There is a lot of confusion and misinformation on the internet about S-Corporations, so today I’m taking a few minutes to clear up this confusion and discuss the advantages, disadvantages, and eligibility requirements of an S-Corp election.
What is an S-Corp?
An S-Corporation is a small business corporation. The S-Corp election allows the owner(s)/shareholder(s) to only be taxed at the individual level instead of at both the corporate and individual level. We’ll go over an example of this below.
Advantages of an S-Corp
- The big advantage of the S-Corp status is a tax concept called pass-through taxation. Pass-through taxation means that your company isn’t taxed on the income it generates. Instead, this income can be distributed to the owner(s)/shareholder(s).

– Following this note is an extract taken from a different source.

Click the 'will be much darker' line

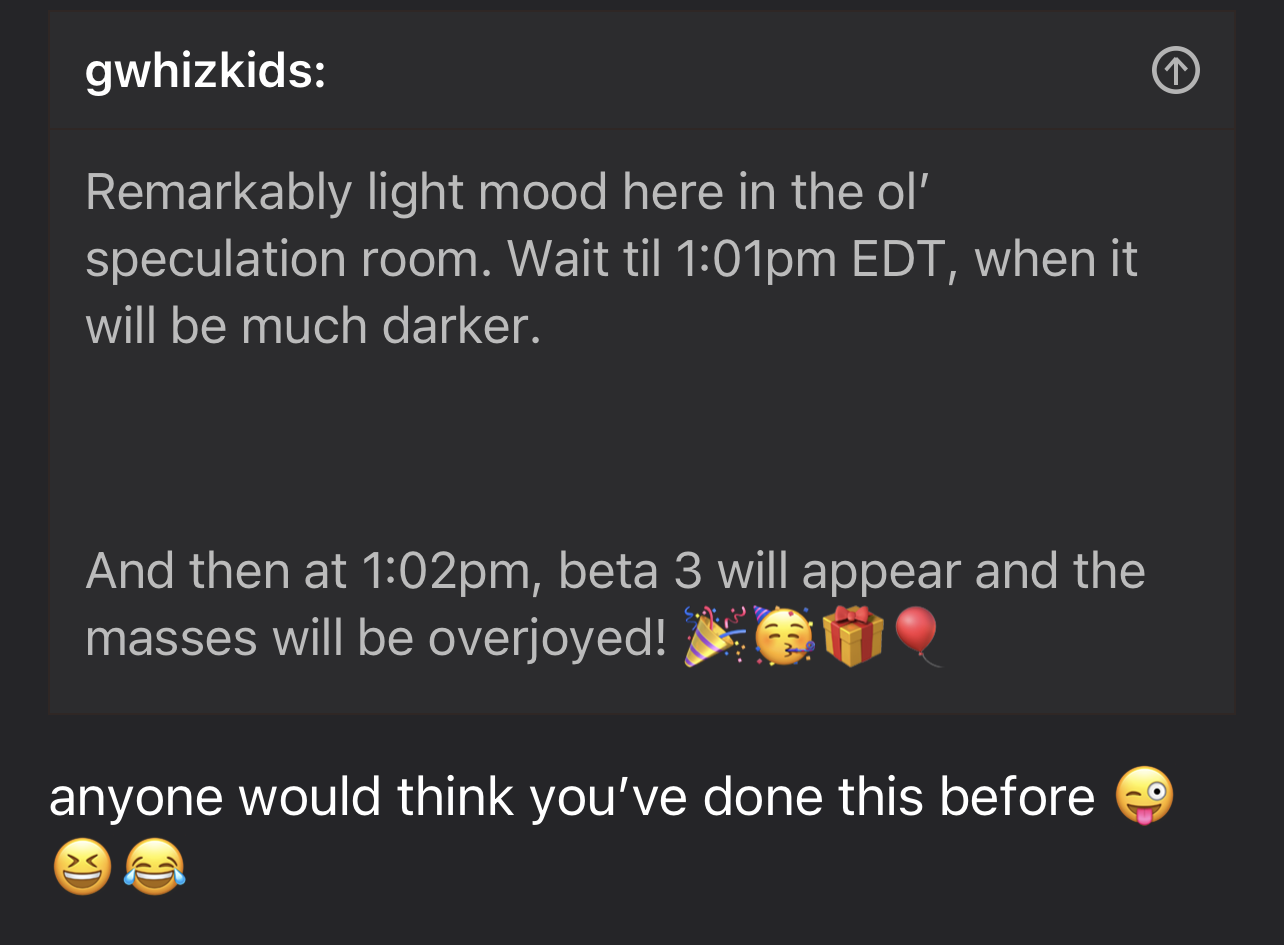pos(313,327)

- Another important advantage is the limited liability protection for owners and shareholders. There is an extra layer of security for your personal assets in the event your company is dissolved or is being sued.
- Your company can attract investors through the sale of shares of stock, giving you investment opportunities for the continued growth of your business.

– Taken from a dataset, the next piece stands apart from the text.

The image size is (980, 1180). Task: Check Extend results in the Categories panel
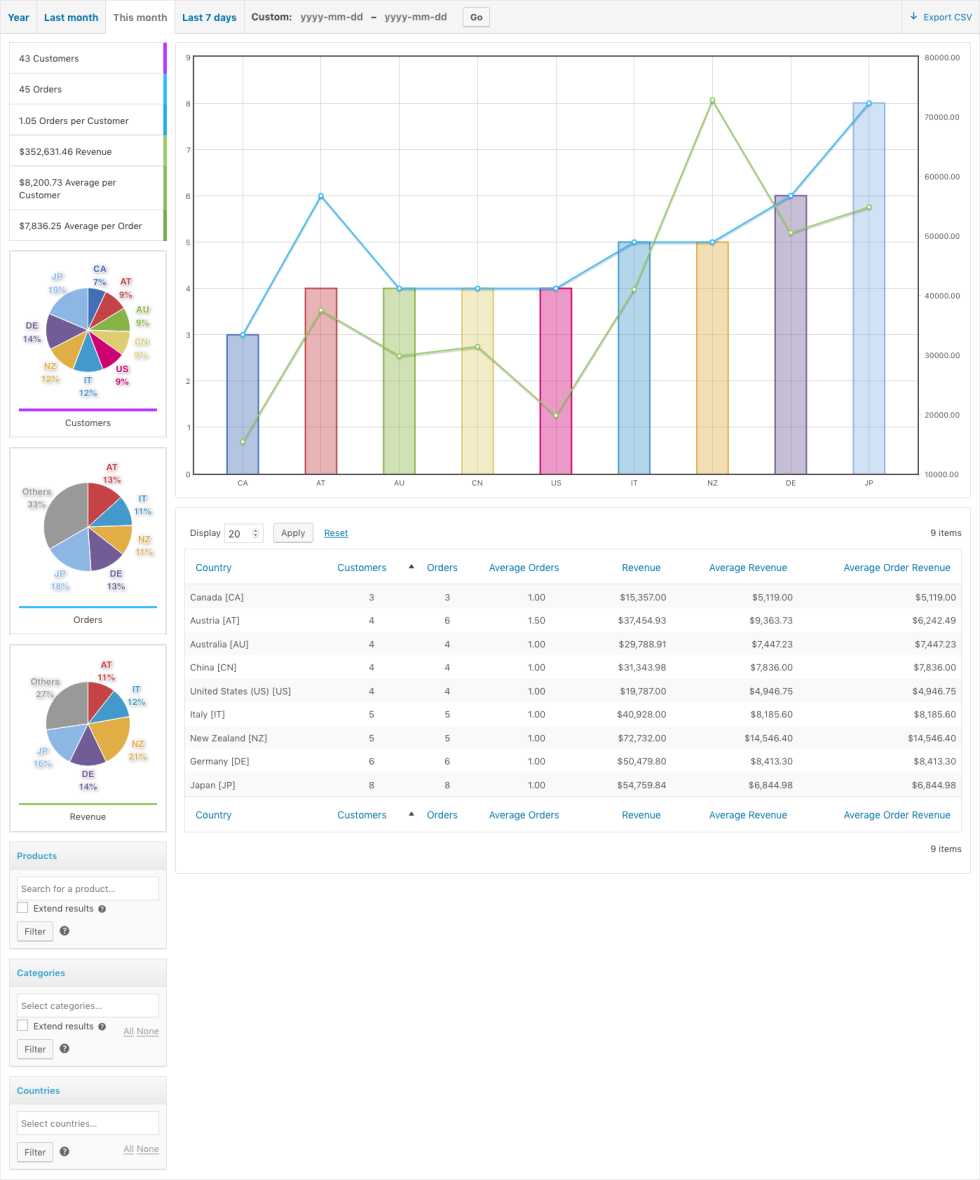[x=22, y=1025]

- Your business will continue to exist even if the owner leaves, retires, or dies.
Disadvantages of an S-Corp
- There is additional paperwork and fees involved. It is necessary to incorporate the business by filing Articles of Incorporation with your state, obtain a registered agent for your company, and pay the appropriate fees. Many states also impose ongoing fees, such as annual report or franchise tax fees. These fees are typically minimal and in most cases you will recoup the amount you paid in fees with tax savings.
- Because the S-Corp status allows for distributions to a shareholder, the IRS scrutinizes payments to make sure the characterization conforms to reality.
- If the company tax status is compromised by either non-resident stockholder or stock being placed in corporate entity name, the IRS will revoke the status, charge back-taxes for 3 years, and impose a further 5-year waiting period to regain the tax status.
What is pass-through taxation?
Here is an example of how pass-through taxation works for an S-Corp:
Sarah is the owner of a graphic design business which generates $100,000 in profit. Sarah formed an LLC to operate her graphic design business, and she has elected to have it taxed as an S Corporation. Sarah is an employee of the LLC and receives a $40,000 salary. The remaining $60,000 of the business’s profits are passed through the S corporation and reported as S corporation profit on Sarah’s personal income tax return, not as employee salary. Because this $60,000 profit is not viewed as employee wages, neither Sarah nor her company need to pay Social Security or Medicare tax on this amount. Sarah and her corporation only pay a total of $6,120 in employment taxes (15.3% x $40,000 = $6,120). Then, Sarah just has to pay income tax on the S-corporation profit of $60,000. Had Sarah not elected S corporation status for her LLC, she would have had to pay self-employment tax and income tax on this entire $100,000 profit. This would have required her to pay an additional $9,180 in Social Security and Medicare tax.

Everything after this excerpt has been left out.